**WORK ITEM**
Would you restate all the data that follows, word for word?

**DATA EXCERPTS**
# # # # #
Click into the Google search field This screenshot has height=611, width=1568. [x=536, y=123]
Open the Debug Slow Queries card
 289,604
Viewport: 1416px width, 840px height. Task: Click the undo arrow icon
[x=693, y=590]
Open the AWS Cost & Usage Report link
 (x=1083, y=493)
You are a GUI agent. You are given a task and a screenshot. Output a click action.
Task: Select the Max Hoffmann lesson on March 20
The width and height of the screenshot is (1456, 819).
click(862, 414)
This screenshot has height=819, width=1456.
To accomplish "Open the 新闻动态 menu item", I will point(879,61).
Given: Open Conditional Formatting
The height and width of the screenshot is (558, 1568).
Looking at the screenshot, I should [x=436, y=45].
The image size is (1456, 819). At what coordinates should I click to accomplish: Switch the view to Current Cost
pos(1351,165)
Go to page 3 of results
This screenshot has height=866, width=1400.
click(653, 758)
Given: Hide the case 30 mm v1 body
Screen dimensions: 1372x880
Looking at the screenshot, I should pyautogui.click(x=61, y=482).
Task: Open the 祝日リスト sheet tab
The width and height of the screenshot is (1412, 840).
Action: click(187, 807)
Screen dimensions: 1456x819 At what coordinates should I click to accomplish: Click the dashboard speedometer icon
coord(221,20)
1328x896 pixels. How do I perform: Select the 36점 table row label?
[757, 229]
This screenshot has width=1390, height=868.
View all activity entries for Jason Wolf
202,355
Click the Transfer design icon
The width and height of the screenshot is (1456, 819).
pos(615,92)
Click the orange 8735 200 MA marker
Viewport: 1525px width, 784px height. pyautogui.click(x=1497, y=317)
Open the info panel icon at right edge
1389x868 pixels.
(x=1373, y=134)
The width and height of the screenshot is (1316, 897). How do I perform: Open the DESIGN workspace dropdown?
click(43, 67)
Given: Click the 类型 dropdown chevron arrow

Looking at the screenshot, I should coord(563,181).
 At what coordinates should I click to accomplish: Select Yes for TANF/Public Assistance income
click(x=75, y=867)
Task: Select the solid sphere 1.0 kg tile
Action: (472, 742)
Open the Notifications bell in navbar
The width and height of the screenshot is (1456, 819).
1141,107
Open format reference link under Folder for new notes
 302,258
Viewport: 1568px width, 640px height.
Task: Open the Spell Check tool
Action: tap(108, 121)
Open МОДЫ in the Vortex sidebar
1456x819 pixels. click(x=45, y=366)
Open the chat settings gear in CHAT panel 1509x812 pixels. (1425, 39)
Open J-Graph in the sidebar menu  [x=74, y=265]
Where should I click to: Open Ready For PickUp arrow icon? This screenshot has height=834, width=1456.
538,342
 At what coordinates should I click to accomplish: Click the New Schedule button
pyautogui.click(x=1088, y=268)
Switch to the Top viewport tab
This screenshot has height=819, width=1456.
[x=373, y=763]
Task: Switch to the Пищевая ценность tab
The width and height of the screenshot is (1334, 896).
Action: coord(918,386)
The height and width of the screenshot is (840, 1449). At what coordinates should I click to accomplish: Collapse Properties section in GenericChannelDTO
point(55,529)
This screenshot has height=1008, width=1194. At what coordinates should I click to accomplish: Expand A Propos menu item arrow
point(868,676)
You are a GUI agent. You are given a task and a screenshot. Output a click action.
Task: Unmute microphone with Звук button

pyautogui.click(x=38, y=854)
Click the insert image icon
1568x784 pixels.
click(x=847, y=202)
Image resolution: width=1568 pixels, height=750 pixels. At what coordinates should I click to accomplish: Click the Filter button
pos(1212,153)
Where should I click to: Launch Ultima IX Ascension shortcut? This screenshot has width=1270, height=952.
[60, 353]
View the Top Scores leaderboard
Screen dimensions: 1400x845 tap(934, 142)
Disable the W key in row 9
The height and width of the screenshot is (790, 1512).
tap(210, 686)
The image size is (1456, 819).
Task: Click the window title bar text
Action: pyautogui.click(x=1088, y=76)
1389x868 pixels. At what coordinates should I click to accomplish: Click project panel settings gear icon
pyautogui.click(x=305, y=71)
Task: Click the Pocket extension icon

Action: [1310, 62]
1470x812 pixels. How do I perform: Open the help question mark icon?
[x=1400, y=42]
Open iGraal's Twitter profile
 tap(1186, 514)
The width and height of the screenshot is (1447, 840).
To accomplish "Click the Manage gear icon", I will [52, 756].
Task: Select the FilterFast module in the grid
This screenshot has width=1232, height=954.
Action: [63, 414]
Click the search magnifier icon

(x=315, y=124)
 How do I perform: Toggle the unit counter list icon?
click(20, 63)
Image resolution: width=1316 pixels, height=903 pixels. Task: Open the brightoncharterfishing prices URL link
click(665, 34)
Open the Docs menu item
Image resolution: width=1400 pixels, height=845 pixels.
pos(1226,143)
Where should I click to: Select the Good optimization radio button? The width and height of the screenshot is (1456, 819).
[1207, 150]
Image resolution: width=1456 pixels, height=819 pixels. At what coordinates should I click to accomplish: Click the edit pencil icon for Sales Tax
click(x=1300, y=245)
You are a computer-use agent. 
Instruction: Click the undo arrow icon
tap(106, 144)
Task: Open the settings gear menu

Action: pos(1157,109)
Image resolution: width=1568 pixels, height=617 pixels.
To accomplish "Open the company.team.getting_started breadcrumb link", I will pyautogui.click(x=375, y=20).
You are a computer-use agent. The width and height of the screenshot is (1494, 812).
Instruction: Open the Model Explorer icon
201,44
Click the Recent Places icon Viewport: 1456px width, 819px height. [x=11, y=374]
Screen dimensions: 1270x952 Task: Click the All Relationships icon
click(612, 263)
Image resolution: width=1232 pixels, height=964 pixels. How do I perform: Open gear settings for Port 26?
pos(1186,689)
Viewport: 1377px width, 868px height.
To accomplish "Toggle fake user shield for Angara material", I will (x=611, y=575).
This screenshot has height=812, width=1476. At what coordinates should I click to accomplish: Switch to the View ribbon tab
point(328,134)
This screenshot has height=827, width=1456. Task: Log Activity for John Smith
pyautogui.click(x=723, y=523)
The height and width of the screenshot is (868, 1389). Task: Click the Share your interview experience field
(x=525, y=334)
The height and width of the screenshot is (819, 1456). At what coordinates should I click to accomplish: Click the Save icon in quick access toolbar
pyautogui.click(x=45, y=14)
# # # # #
**EXERCISE RESPONSE**
Click into the Google search field This screenshot has height=611, width=1568. [x=536, y=123]
Open the Debug Slow Queries card
 289,604
Viewport: 1416px width, 840px height. Task: Click the undo arrow icon
[x=693, y=590]
Open the AWS Cost & Usage Report link
 (x=1083, y=493)
You are a GUI agent. You are given a task and a screenshot. Output a click action.
Task: Select the Max Hoffmann lesson on March 20
The width and height of the screenshot is (1456, 819).
click(862, 414)
This screenshot has height=819, width=1456.
To accomplish "Open the 新闻动态 menu item", I will point(879,61).
Given: Open Conditional Formatting
The height and width of the screenshot is (558, 1568).
Looking at the screenshot, I should [x=436, y=45].
The image size is (1456, 819). At what coordinates should I click to accomplish: Switch the view to Current Cost
pos(1351,165)
Go to page 3 of results
This screenshot has height=866, width=1400.
click(653, 758)
Given: Hide the case 30 mm v1 body
Screen dimensions: 1372x880
Looking at the screenshot, I should pyautogui.click(x=61, y=482).
Task: Open the 祝日リスト sheet tab
The width and height of the screenshot is (1412, 840).
Action: click(187, 807)
Screen dimensions: 1456x819 At what coordinates should I click to accomplish: Click the dashboard speedometer icon
coord(221,20)
1328x896 pixels. How do I perform: Select the 36점 table row label?
[757, 229]
This screenshot has width=1390, height=868.
View all activity entries for Jason Wolf
202,355
Click the Transfer design icon
The width and height of the screenshot is (1456, 819).
pos(615,92)
Click the orange 8735 200 MA marker
Viewport: 1525px width, 784px height. pyautogui.click(x=1497, y=317)
Open the info panel icon at right edge
1389x868 pixels.
(x=1373, y=134)
The width and height of the screenshot is (1316, 897). How do I perform: Open the DESIGN workspace dropdown?
click(43, 67)
Given: Click the 类型 dropdown chevron arrow

Looking at the screenshot, I should coord(563,181).
 At what coordinates should I click to accomplish: Select Yes for TANF/Public Assistance income
click(x=75, y=867)
Task: Select the solid sphere 1.0 kg tile
Action: (472, 742)
Open the Notifications bell in navbar
The width and height of the screenshot is (1456, 819).
1141,107
Open format reference link under Folder for new notes
 302,258
Viewport: 1568px width, 640px height.
Task: Open the Spell Check tool
Action: tap(108, 121)
Open МОДЫ in the Vortex sidebar
1456x819 pixels. click(x=45, y=366)
Open the chat settings gear in CHAT panel 1509x812 pixels. (1425, 39)
Open J-Graph in the sidebar menu  [x=74, y=265]
Where should I click to: Open Ready For PickUp arrow icon? This screenshot has height=834, width=1456.
538,342
 At what coordinates should I click to accomplish: Click the New Schedule button
pyautogui.click(x=1088, y=268)
Switch to the Top viewport tab
This screenshot has height=819, width=1456.
[x=373, y=763]
Task: Switch to the Пищевая ценность tab
The width and height of the screenshot is (1334, 896).
Action: coord(918,386)
The height and width of the screenshot is (840, 1449). At what coordinates should I click to accomplish: Collapse Properties section in GenericChannelDTO
point(55,529)
This screenshot has height=1008, width=1194. At what coordinates should I click to accomplish: Expand A Propos menu item arrow
point(868,676)
You are a GUI agent. You are given a task and a screenshot. Output a click action.
Task: Unmute microphone with Звук button

pyautogui.click(x=38, y=854)
Click the insert image icon
1568x784 pixels.
click(x=847, y=202)
Image resolution: width=1568 pixels, height=750 pixels. At what coordinates should I click to accomplish: Click the Filter button
pos(1212,153)
Where should I click to: Launch Ultima IX Ascension shortcut? This screenshot has width=1270, height=952.
[60, 353]
View the Top Scores leaderboard
Screen dimensions: 1400x845 tap(934, 142)
Disable the W key in row 9
The height and width of the screenshot is (790, 1512).
tap(210, 686)
The image size is (1456, 819).
Task: Click the window title bar text
Action: pyautogui.click(x=1088, y=76)
1389x868 pixels. At what coordinates should I click to accomplish: Click project panel settings gear icon
pyautogui.click(x=305, y=71)
Task: Click the Pocket extension icon

Action: [1310, 62]
1470x812 pixels. How do I perform: Open the help question mark icon?
[x=1400, y=42]
Open iGraal's Twitter profile
 tap(1186, 514)
The width and height of the screenshot is (1447, 840).
To accomplish "Click the Manage gear icon", I will [52, 756].
Task: Select the FilterFast module in the grid
This screenshot has width=1232, height=954.
Action: [63, 414]
Click the search magnifier icon

(x=315, y=124)
 How do I perform: Toggle the unit counter list icon?
click(20, 63)
Image resolution: width=1316 pixels, height=903 pixels. Task: Open the brightoncharterfishing prices URL link
click(665, 34)
Open the Docs menu item
Image resolution: width=1400 pixels, height=845 pixels.
pos(1226,143)
Where should I click to: Select the Good optimization radio button? The width and height of the screenshot is (1456, 819).
[1207, 150]
Image resolution: width=1456 pixels, height=819 pixels. At what coordinates should I click to accomplish: Click the edit pencil icon for Sales Tax
click(x=1300, y=245)
You are a computer-use agent. 
Instruction: Click the undo arrow icon
tap(106, 144)
Task: Open the settings gear menu

Action: pos(1157,109)
Image resolution: width=1568 pixels, height=617 pixels.
To accomplish "Open the company.team.getting_started breadcrumb link", I will pyautogui.click(x=375, y=20).
You are a computer-use agent. The width and height of the screenshot is (1494, 812).
Instruction: Open the Model Explorer icon
201,44
Click the Recent Places icon Viewport: 1456px width, 819px height. [x=11, y=374]
Screen dimensions: 1270x952 Task: Click the All Relationships icon
click(612, 263)
Image resolution: width=1232 pixels, height=964 pixels. How do I perform: Open gear settings for Port 26?
pos(1186,689)
Viewport: 1377px width, 868px height.
To accomplish "Toggle fake user shield for Angara material", I will (x=611, y=575).
This screenshot has height=812, width=1476. At what coordinates should I click to accomplish: Switch to the View ribbon tab
point(328,134)
This screenshot has height=827, width=1456. Task: Log Activity for John Smith
pyautogui.click(x=723, y=523)
The height and width of the screenshot is (868, 1389). Task: Click the Share your interview experience field
(x=525, y=334)
The height and width of the screenshot is (819, 1456). At what coordinates should I click to accomplish: Click the Save icon in quick access toolbar
pyautogui.click(x=45, y=14)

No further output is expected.